→ **Extracted material**:
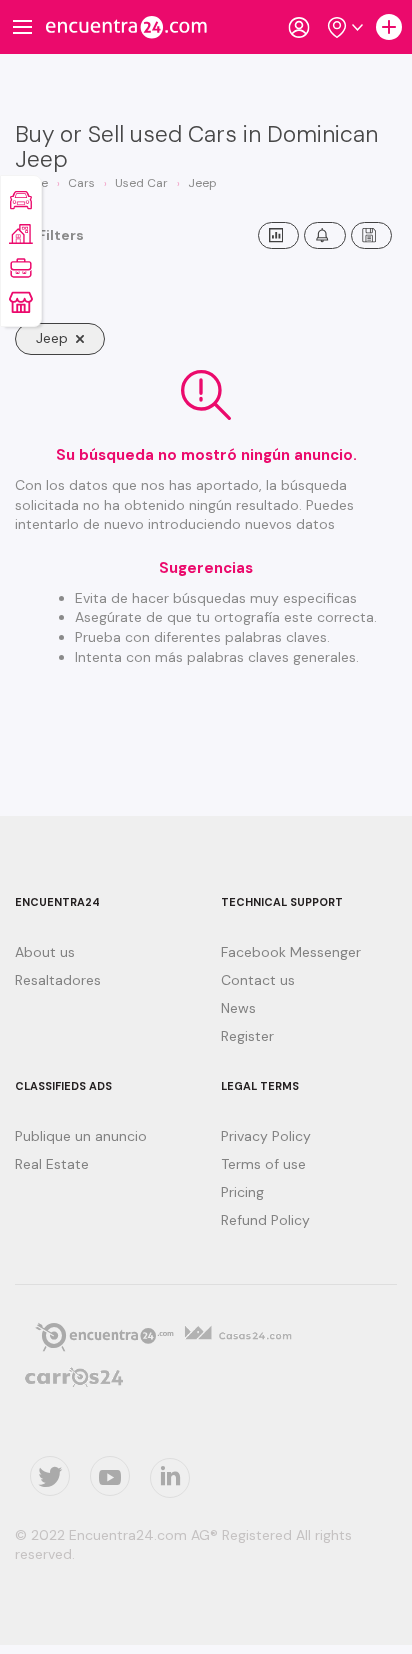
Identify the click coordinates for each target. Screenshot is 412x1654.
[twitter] (50, 1476)
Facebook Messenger (291, 952)
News (238, 1008)
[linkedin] (170, 1478)
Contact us (258, 980)
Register (247, 1036)
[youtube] (110, 1476)
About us (45, 952)
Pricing (242, 1192)
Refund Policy (265, 1220)
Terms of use (263, 1164)
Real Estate (52, 1164)
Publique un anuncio (81, 1136)
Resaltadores (58, 980)
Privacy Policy (266, 1136)
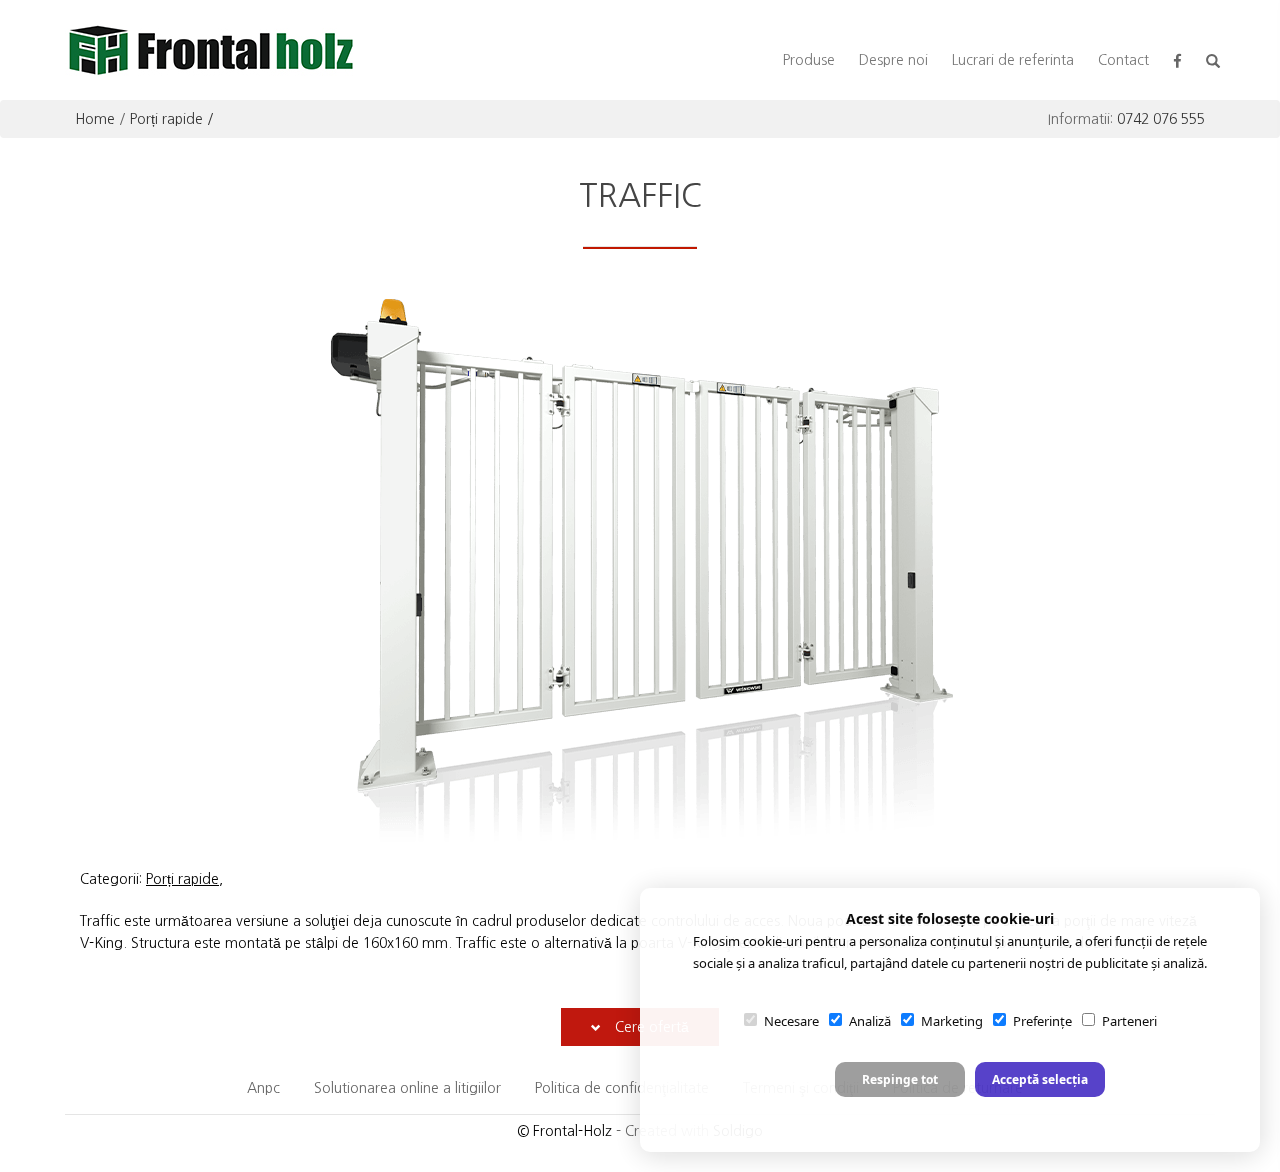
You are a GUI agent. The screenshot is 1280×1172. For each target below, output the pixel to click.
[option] (645, 568)
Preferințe (1042, 1021)
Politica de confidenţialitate (622, 1088)
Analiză (870, 1021)
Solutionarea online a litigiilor (407, 1088)
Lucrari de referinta (1013, 60)
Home (95, 119)
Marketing (952, 1021)
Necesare (791, 1021)
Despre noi (893, 60)
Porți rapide (182, 879)
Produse (809, 60)
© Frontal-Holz (564, 1131)
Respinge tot (900, 1079)
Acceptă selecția (1040, 1079)
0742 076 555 (1161, 119)
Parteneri (1129, 1021)
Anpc (263, 1088)
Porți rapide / (172, 119)
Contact (1123, 60)
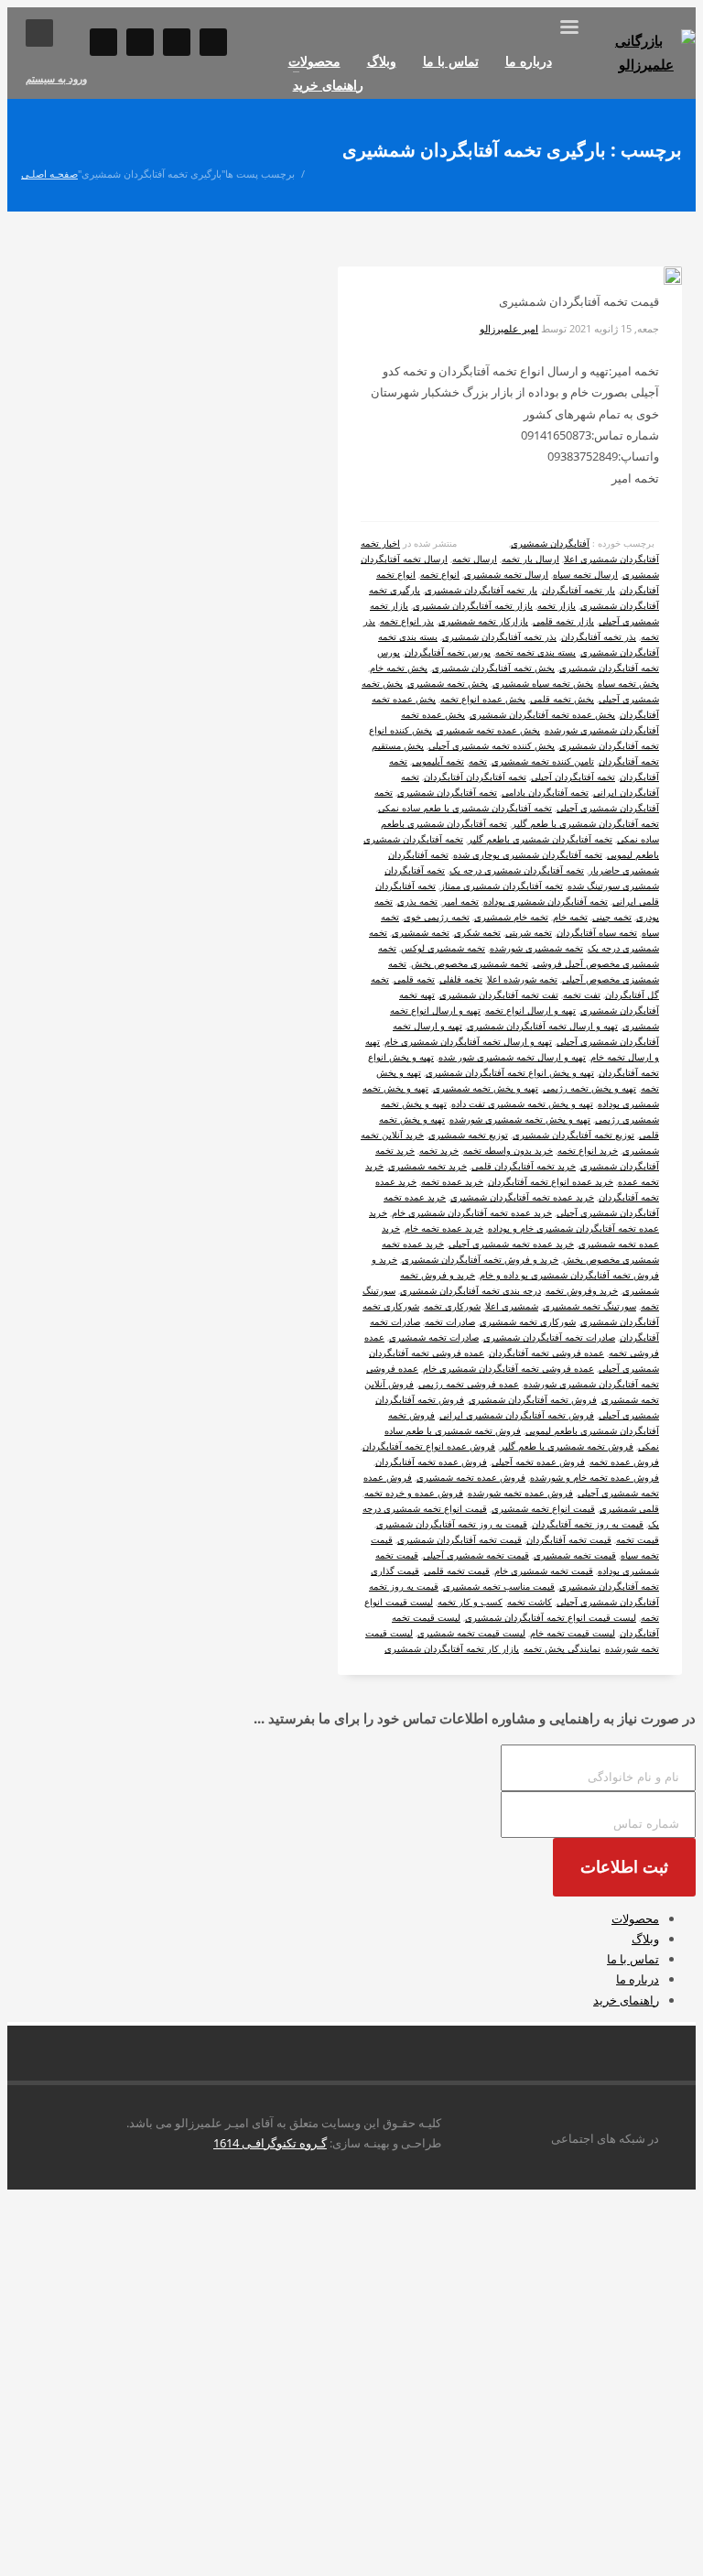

→ **Problem to work on**: Transcribe exactly the lines above, beginning at the one with "Terms of use (263, 1164)" and going up to and including the one with "Analiză (870, 1021)". Pictures do not belong in the copy.

→ **Response box**:
Terms of use (263, 1164)
Real Estate (52, 1164)
Publique un anuncio (81, 1136)
Resaltadores (58, 980)
Privacy Policy (266, 1136)
You are a GUI agent. The screenshot is 1280×1172. For each target below, output the pixel to click.
[option] (645, 568)
Preferințe (1042, 1021)
Politica de confidenţialitate (622, 1088)
Analiză (870, 1021)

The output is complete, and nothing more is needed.